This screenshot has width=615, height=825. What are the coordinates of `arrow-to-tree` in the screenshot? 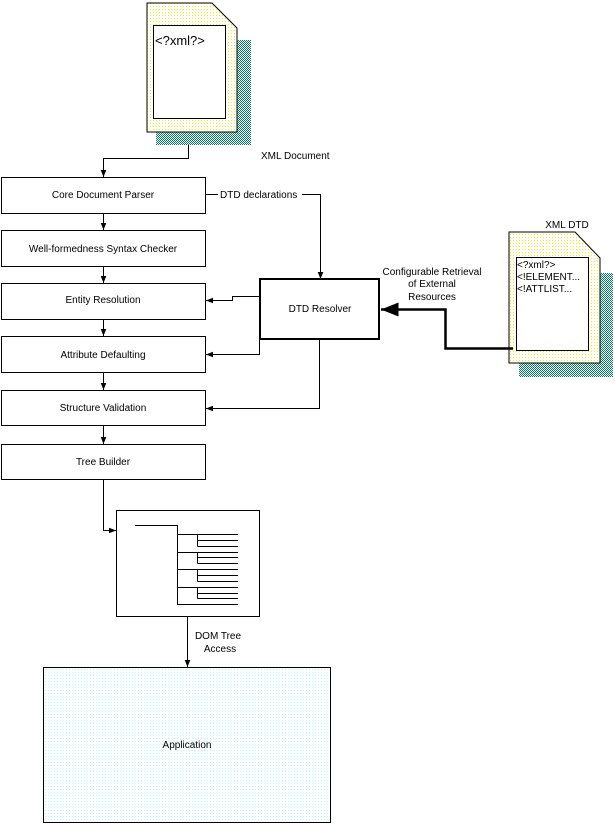 It's located at (110, 507).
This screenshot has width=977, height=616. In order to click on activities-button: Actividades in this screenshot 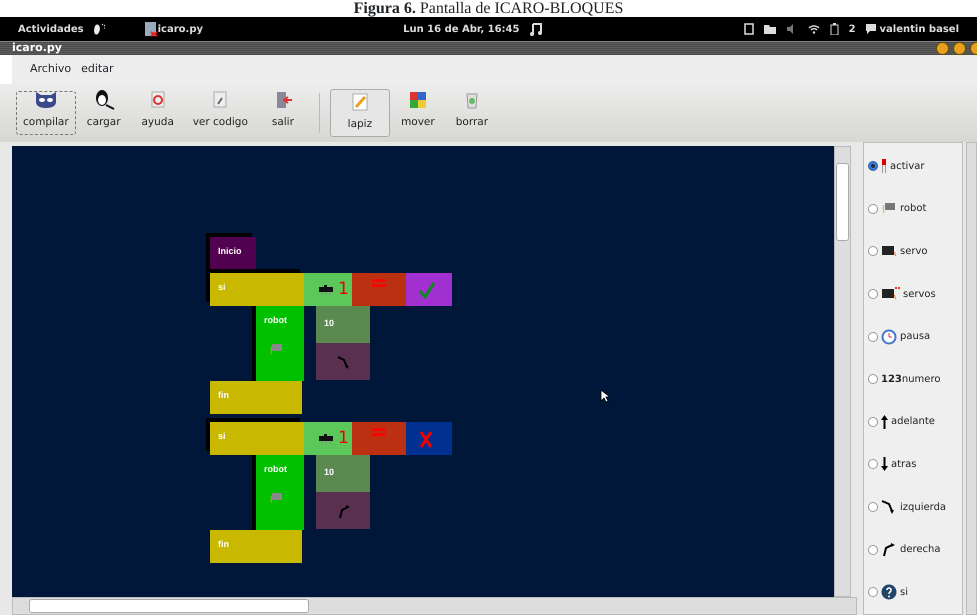, I will do `click(51, 29)`.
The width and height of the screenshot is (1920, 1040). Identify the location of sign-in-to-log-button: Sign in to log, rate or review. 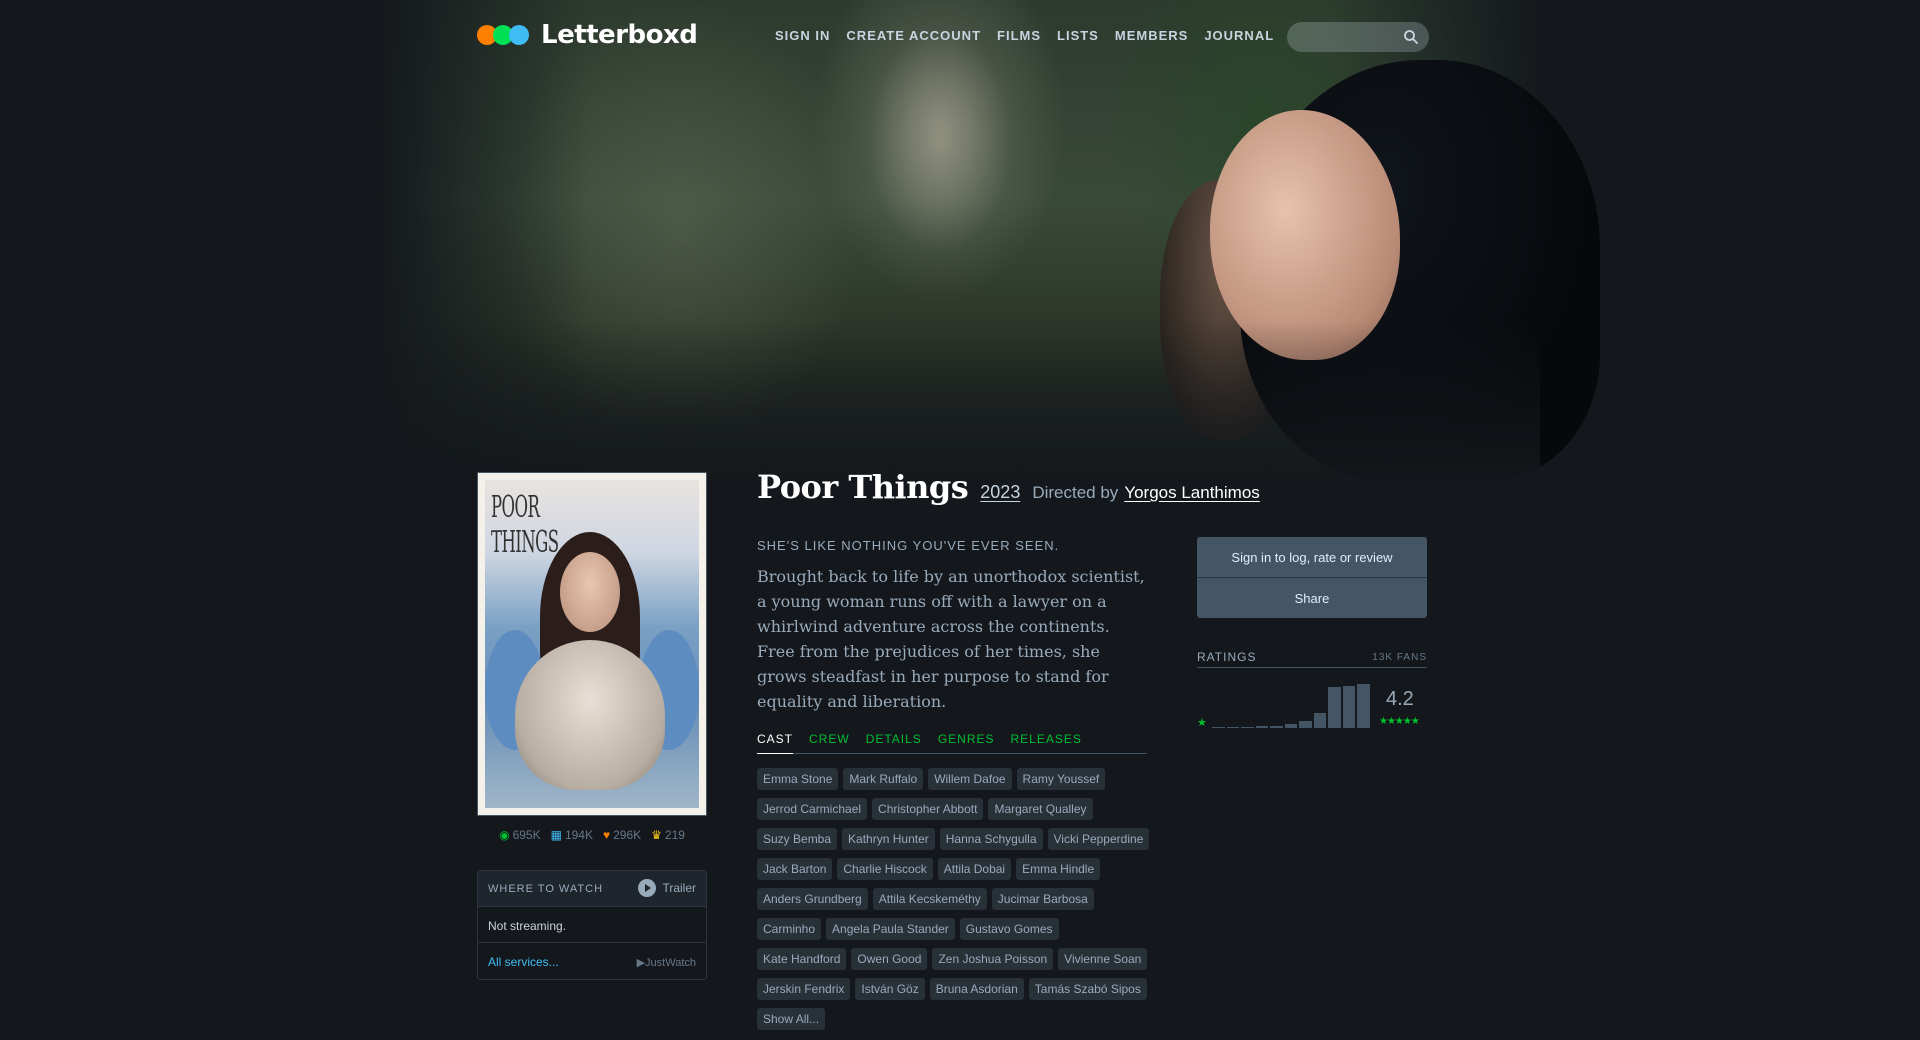
(1312, 557).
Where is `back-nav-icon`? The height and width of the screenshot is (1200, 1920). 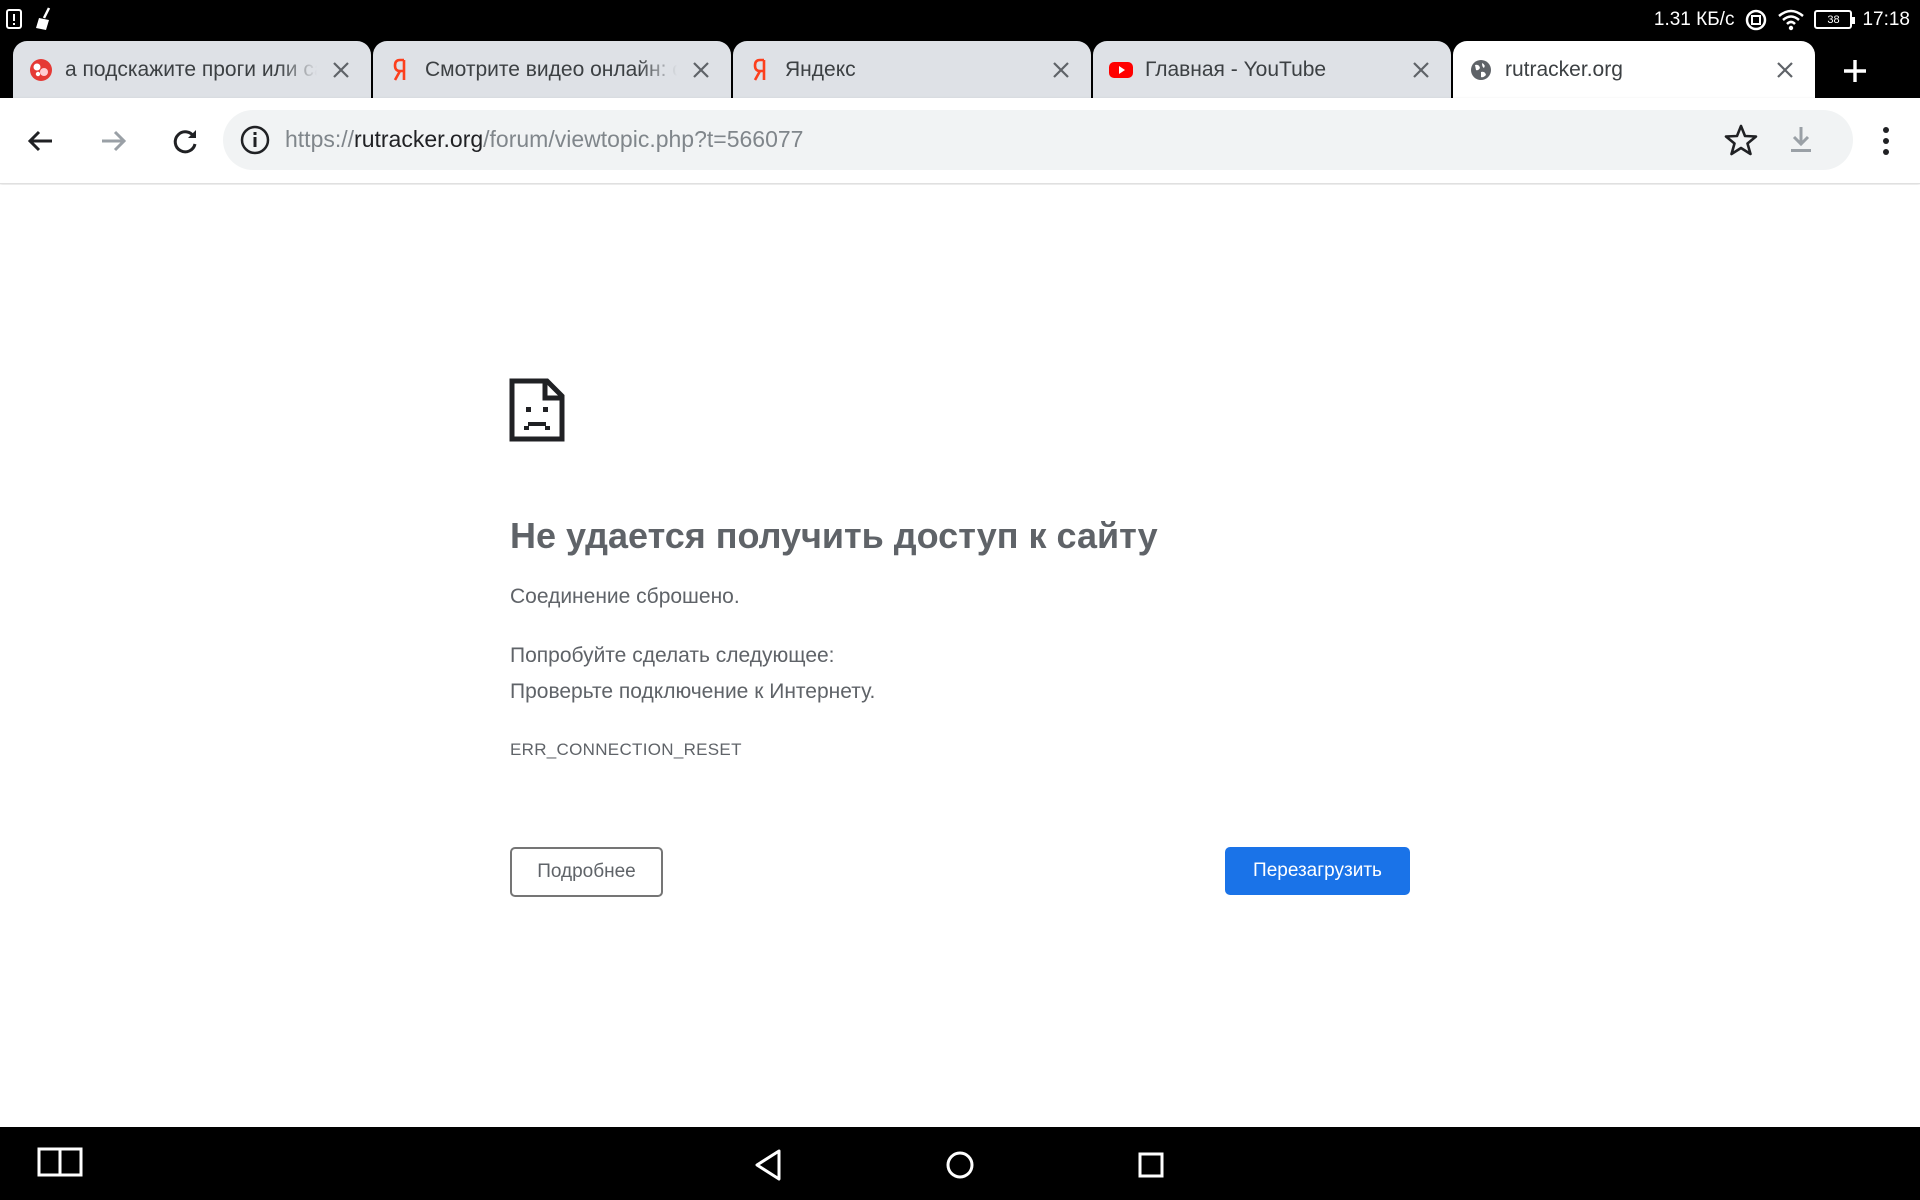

**Goal of the exercise**
Starting with the line containing "The width and" and continuing through the last line above, turn each line into a string in a JSON list, leaving out blank lines and any pictures.

**Exercise result**
[
  "The width and height of the screenshot is (1920, 1040). Identify the location of sign-in-to-log-button: Sign in to log, rate or review. ",
  "(1312, 557).",
  "Where is `back-nav-icon`? The height and width of the screenshot is (1200, 1920). "
]